**Work to be completed:** Everything from the line that holds "Click the Purpose of payment label text" through the end of the listing below must be retyped word for word, without any pictures.

**Data for review:**
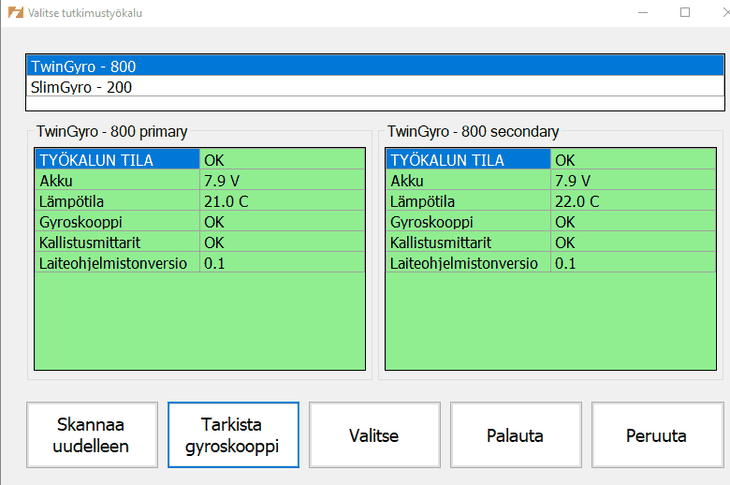Select TwinGyro - 800 in the tool list
Image resolution: width=730 pixels, height=485 pixels.
(x=375, y=66)
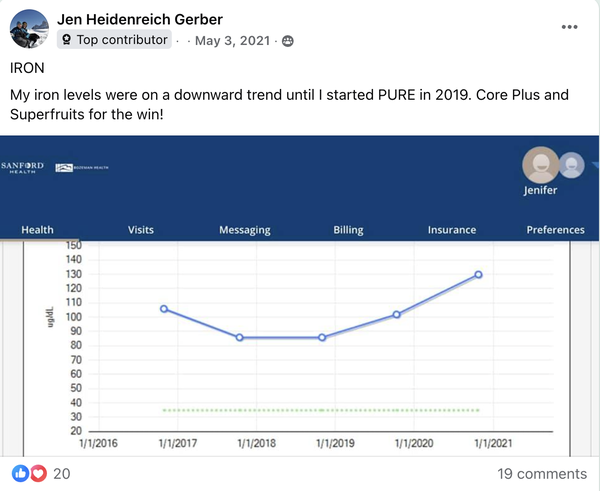Viewport: 600px width, 491px height.
Task: Click the smaller secondary account avatar
Action: [x=570, y=163]
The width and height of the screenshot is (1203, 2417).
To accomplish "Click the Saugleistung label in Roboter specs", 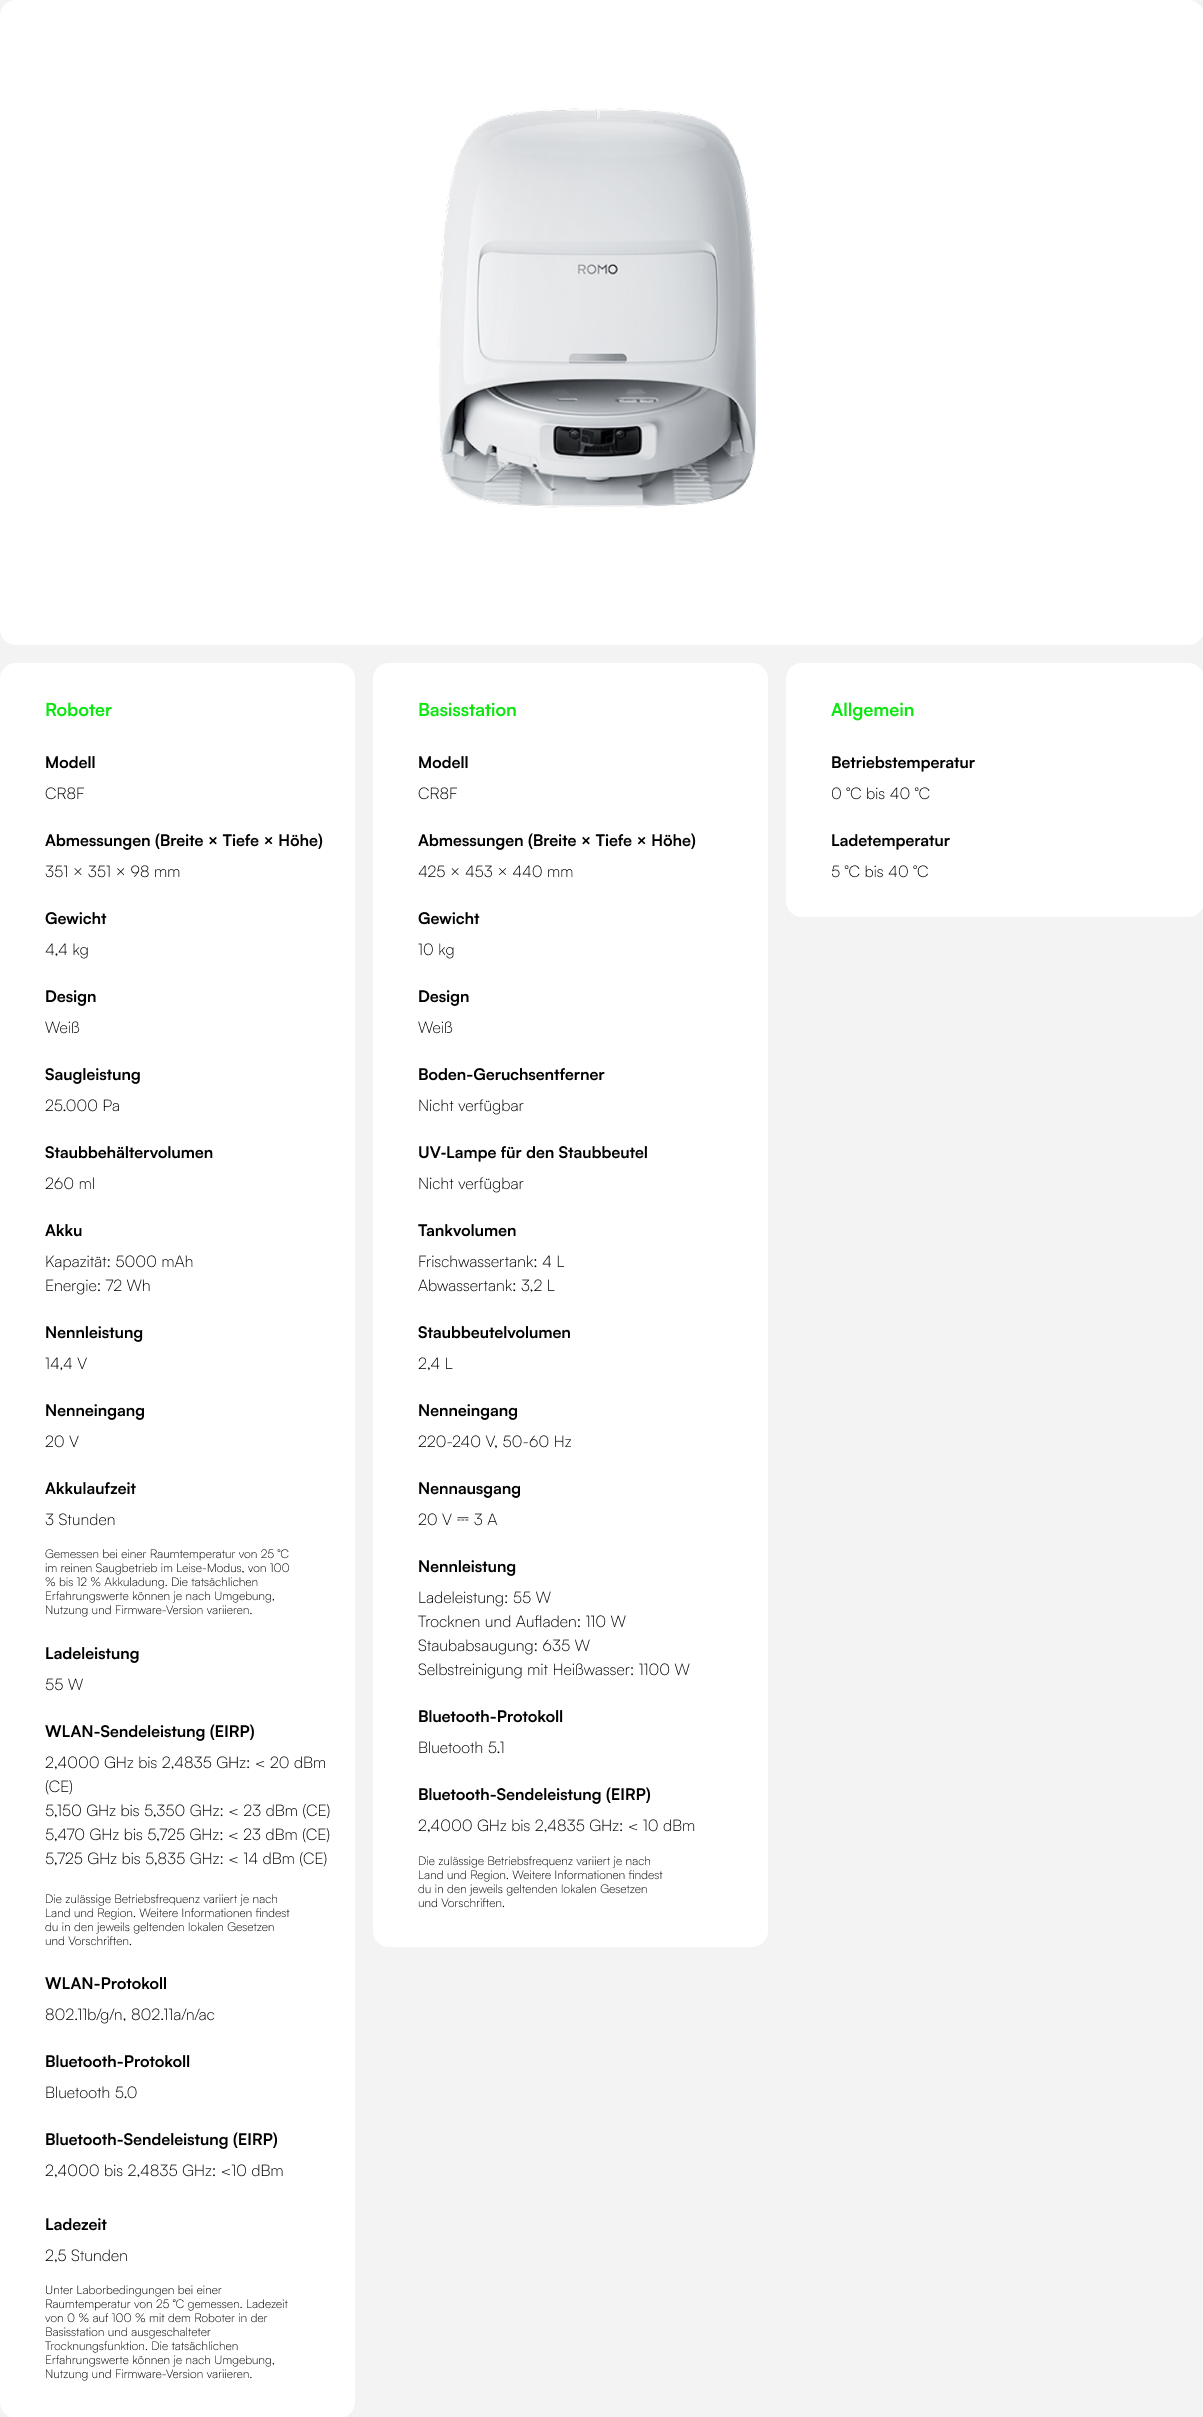I will [93, 1074].
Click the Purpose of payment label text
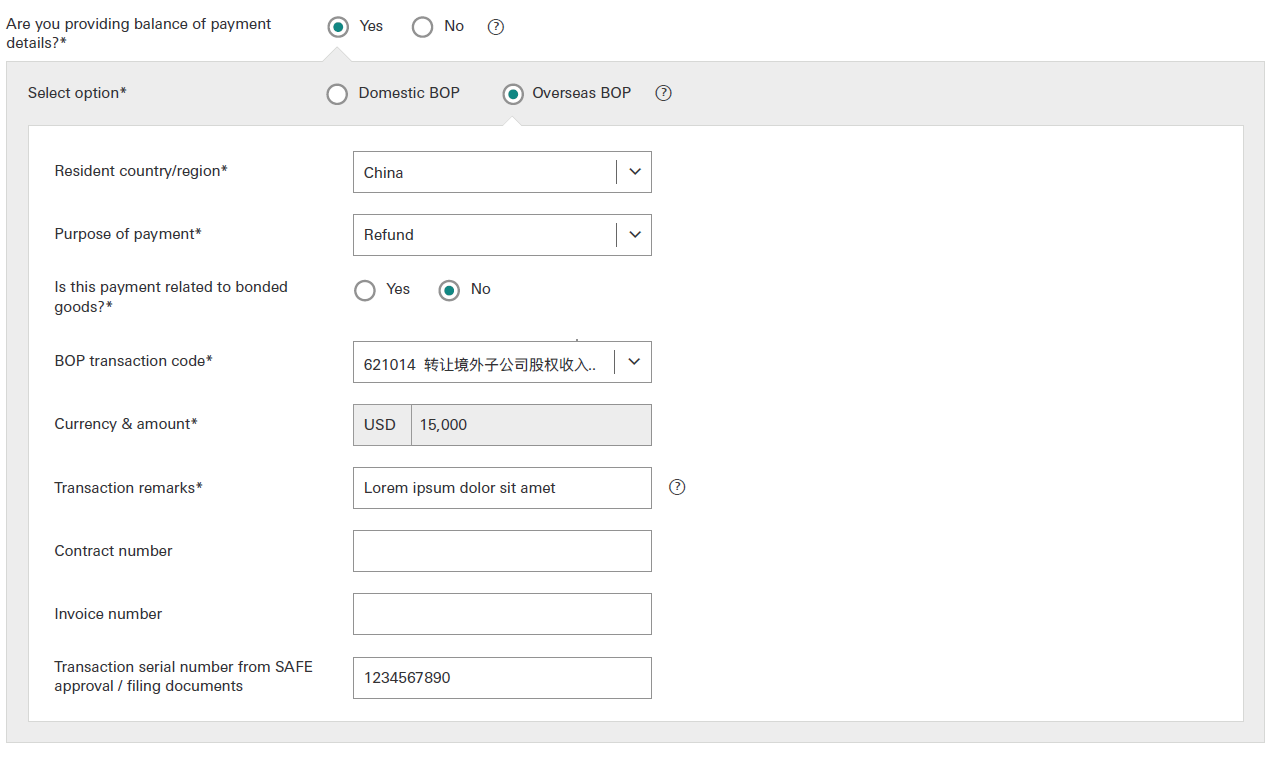 tap(128, 234)
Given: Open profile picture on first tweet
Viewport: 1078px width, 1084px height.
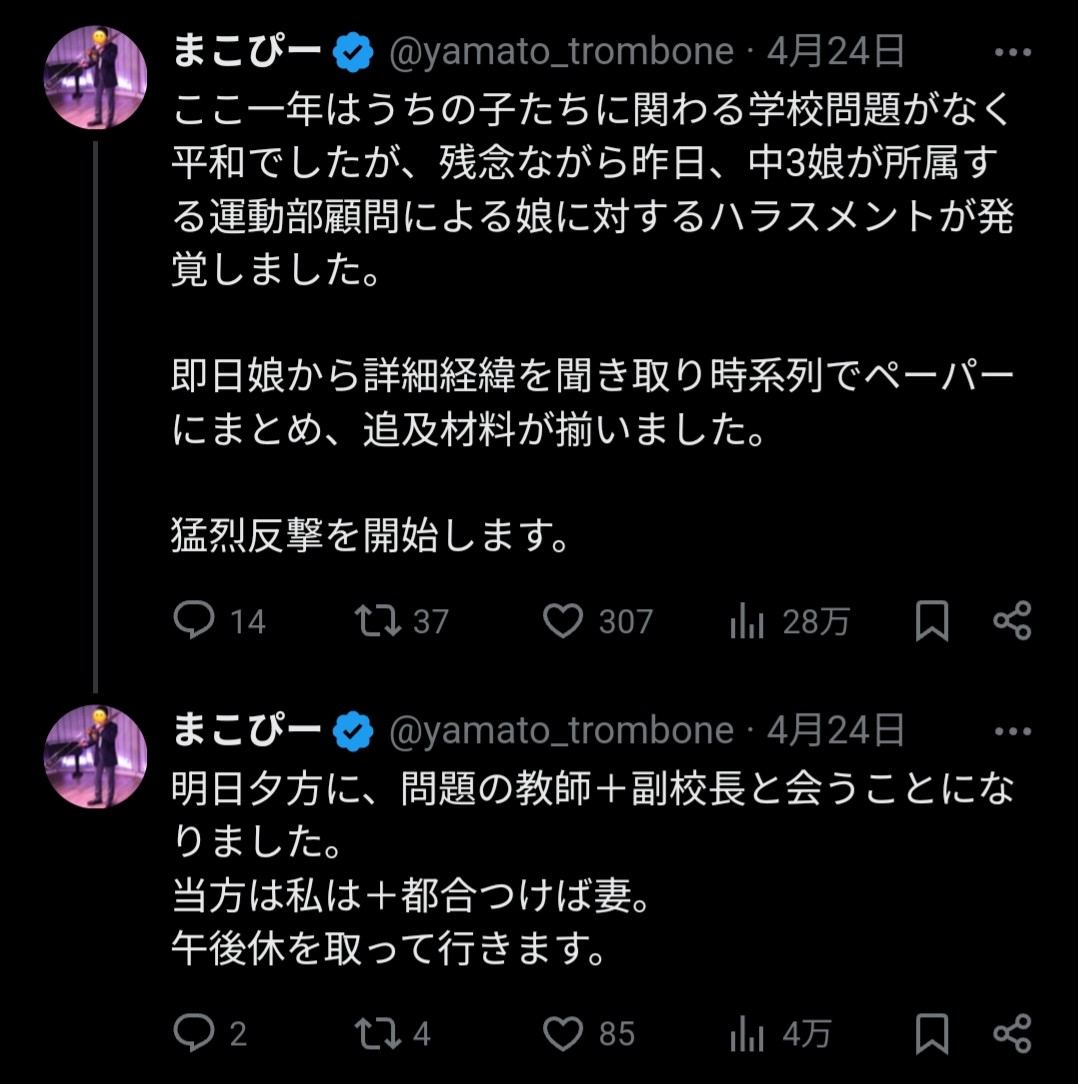Looking at the screenshot, I should [x=96, y=78].
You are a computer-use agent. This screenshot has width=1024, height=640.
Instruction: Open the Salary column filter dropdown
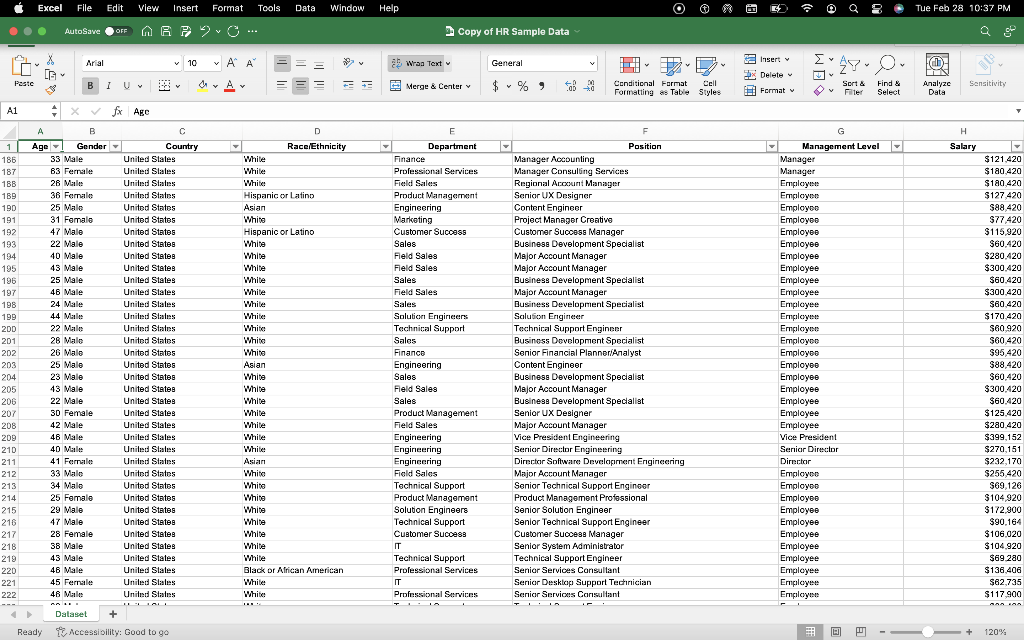coord(1017,145)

**Answer box:**
Click the Purpose of payment label text
 tap(128, 234)
Given: Open profile picture on first tweet
Viewport: 1078px width, 1084px height.
Looking at the screenshot, I should [x=96, y=78].
You are a computer-use agent. This screenshot has width=1024, height=640.
Instruction: Open the Salary column filter dropdown
coord(1017,145)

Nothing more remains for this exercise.